A portion of dLCV CAP training and outreach was also provided via ‘Office Hours’, a diverse program we operate to provide outreach efforts to individuals with disabilities facing CAP and other advocacy issues throughout the state. dLCV reached out to all fifteen Centers for Independent Living (CILs) in the first quarter and fostered relationships with eight locations to provide further outreach services.

dLCV then provided "Who is dLCV" presentations to these CILs to educate them about our agency in its first year of operation. The sites included: Winchester, Harrisonburg, Norfolk, Richmond, Roanoke, Lynchburg, Fredericksburg and Manassas locations. dLCV then started regular visits to the CILs for presentations and to provide ‘Office Hours’. Office Hours is a program where a dLCV advocate or attorney goes on a regular basis to meet with CIL consumers or staff to discuss disability advocacy issues including CAP related topics that dLCV might be able to assist with.
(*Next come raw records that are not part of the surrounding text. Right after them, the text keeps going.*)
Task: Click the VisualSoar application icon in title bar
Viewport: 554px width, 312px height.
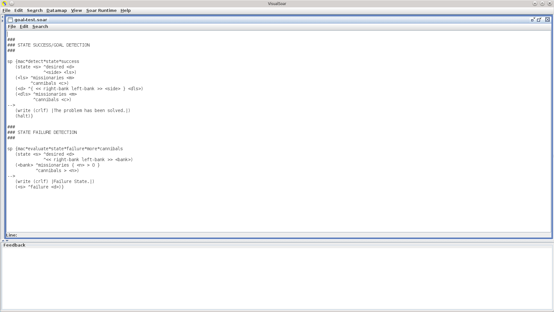Action: click(4, 4)
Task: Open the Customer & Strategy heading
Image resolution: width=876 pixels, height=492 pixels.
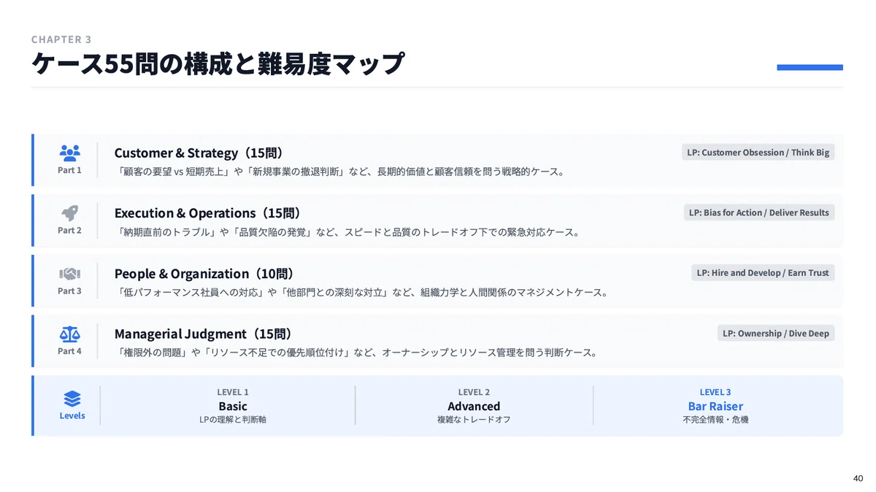Action: 199,153
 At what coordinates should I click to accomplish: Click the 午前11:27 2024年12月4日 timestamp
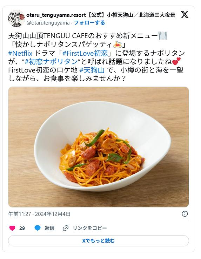point(39,214)
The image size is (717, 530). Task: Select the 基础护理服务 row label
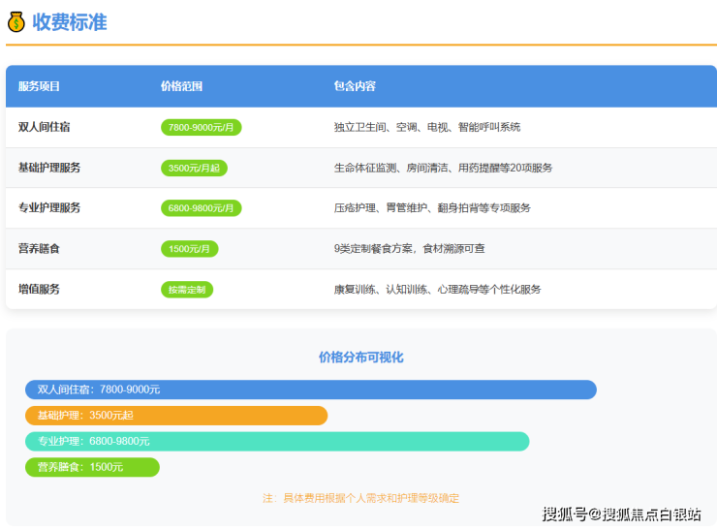pos(49,168)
The dLCV staff person will do an intake if appropriate while there visiting with the person. dLCV conducted nineteen (19) total CIL visits during this fiscal year where one-hundred fifty (150) individuals were participants in a variety of presentation topics such as employment and VR services.
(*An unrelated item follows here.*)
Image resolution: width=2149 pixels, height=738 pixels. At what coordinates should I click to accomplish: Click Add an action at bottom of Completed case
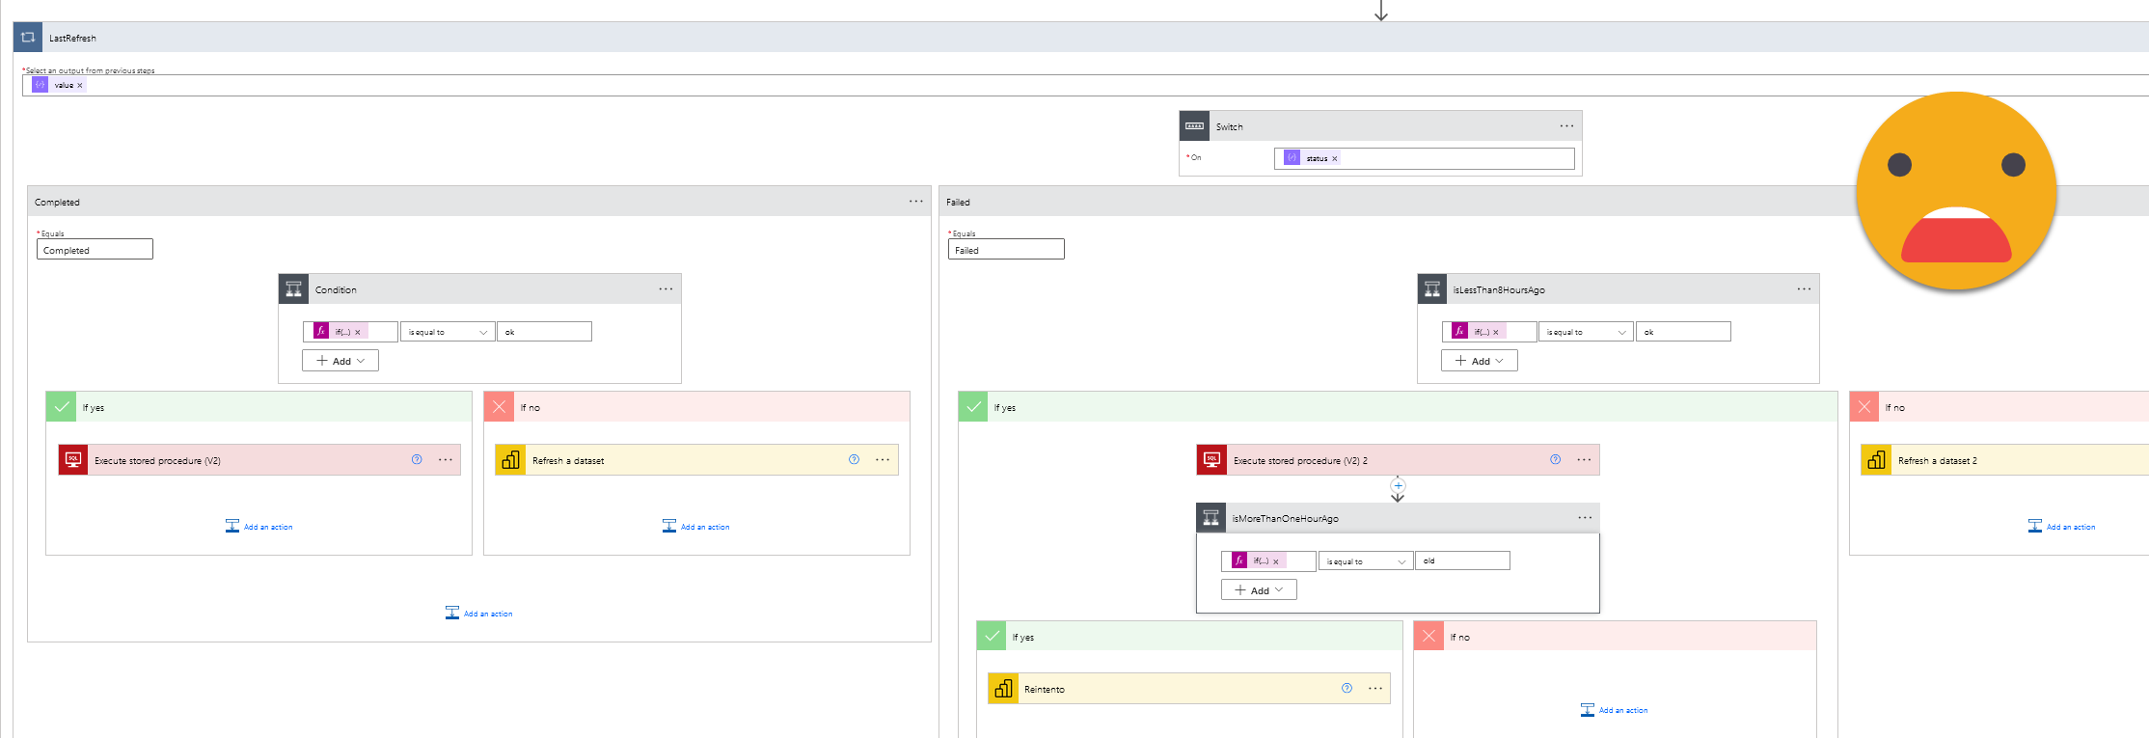pyautogui.click(x=479, y=614)
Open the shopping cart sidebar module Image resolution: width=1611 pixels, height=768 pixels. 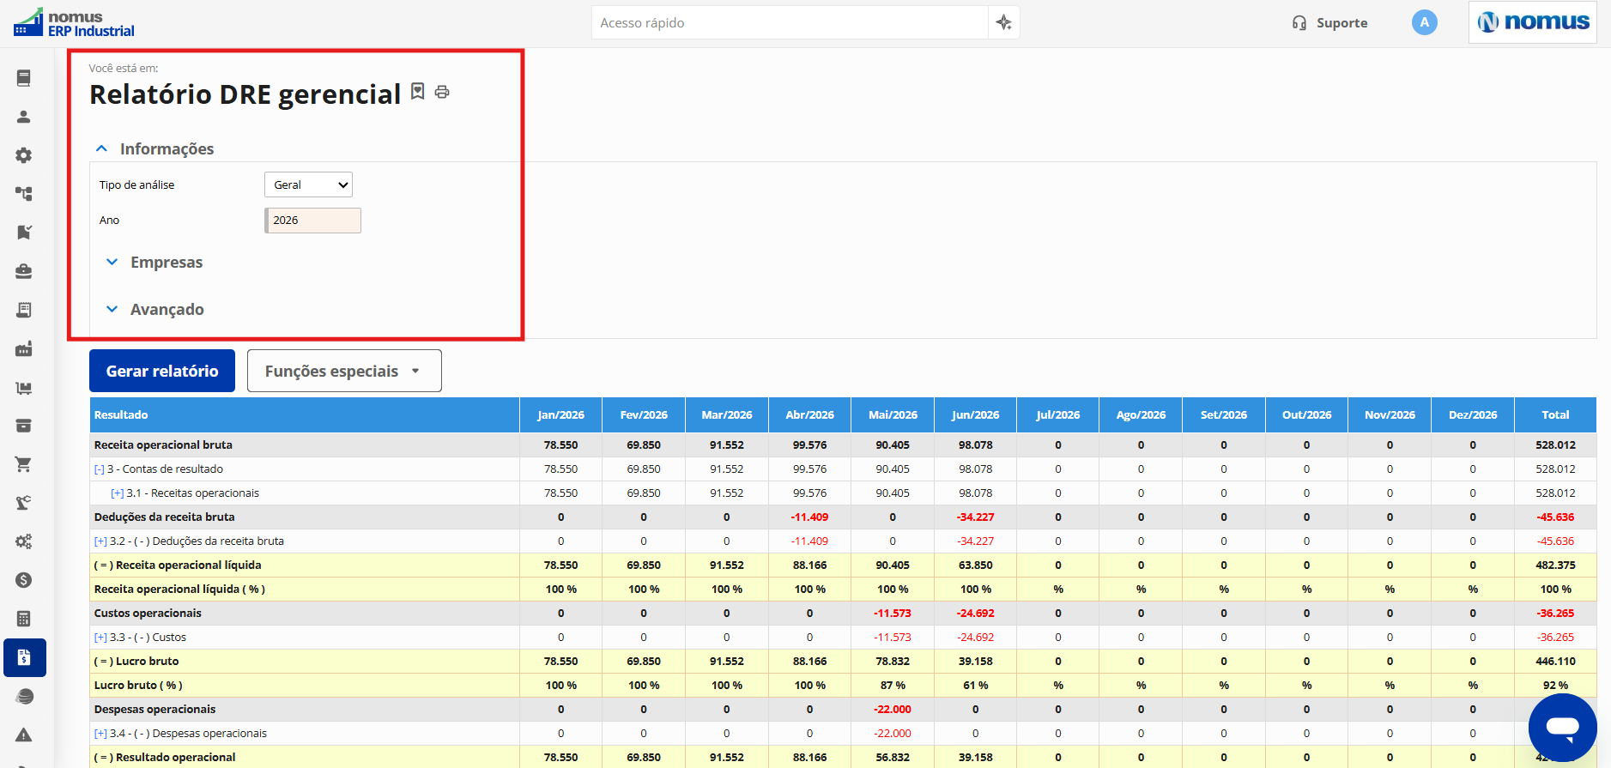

dLCV translated publications in Spanish including our general dLCV overview brochure as well as our CAP brochure, which gives a detailed explanation of the program and services we provide. h. Alternative Dispute Resolutions:


i. Systematic Advocacy:

dLCV participated on the Virginia State Rehabilitation Council (SRAC) for the Department for Aging and Rehabilitative Services (DARS) and the SRAC for the Department for the Blind and Vision Impaired (DBVI) assigning two different disability rights advocates to each of the positions. The Rehabilitation Act of 1973, as amended, requires the establishment of a Statewide Rehabilitation Council to be appointed by the Governor. The amendments identify specific organizations or individuals, including current or former recipients of vocational rehabilitation services, to be represented on the councils. dLCV will continue collaboration with the State Rehabilitation Councils in FY 15.

dLCV began investigating 14c sheltered workshop locations at the end of FY13. In FY14, dLCV completed the investigations and compiled a report of the findings. dLCV conducted investigations of thirty-five (35) of the fifty-four (54) locations throughout the Commonwealth. The three core issues flagged for systemic advocacy are potential exploitation due to subminimum wages, lack of community integration, and physical accessibility. dLCV will continue this work in FY15 to address the identified issues, taking corrective action as necessary.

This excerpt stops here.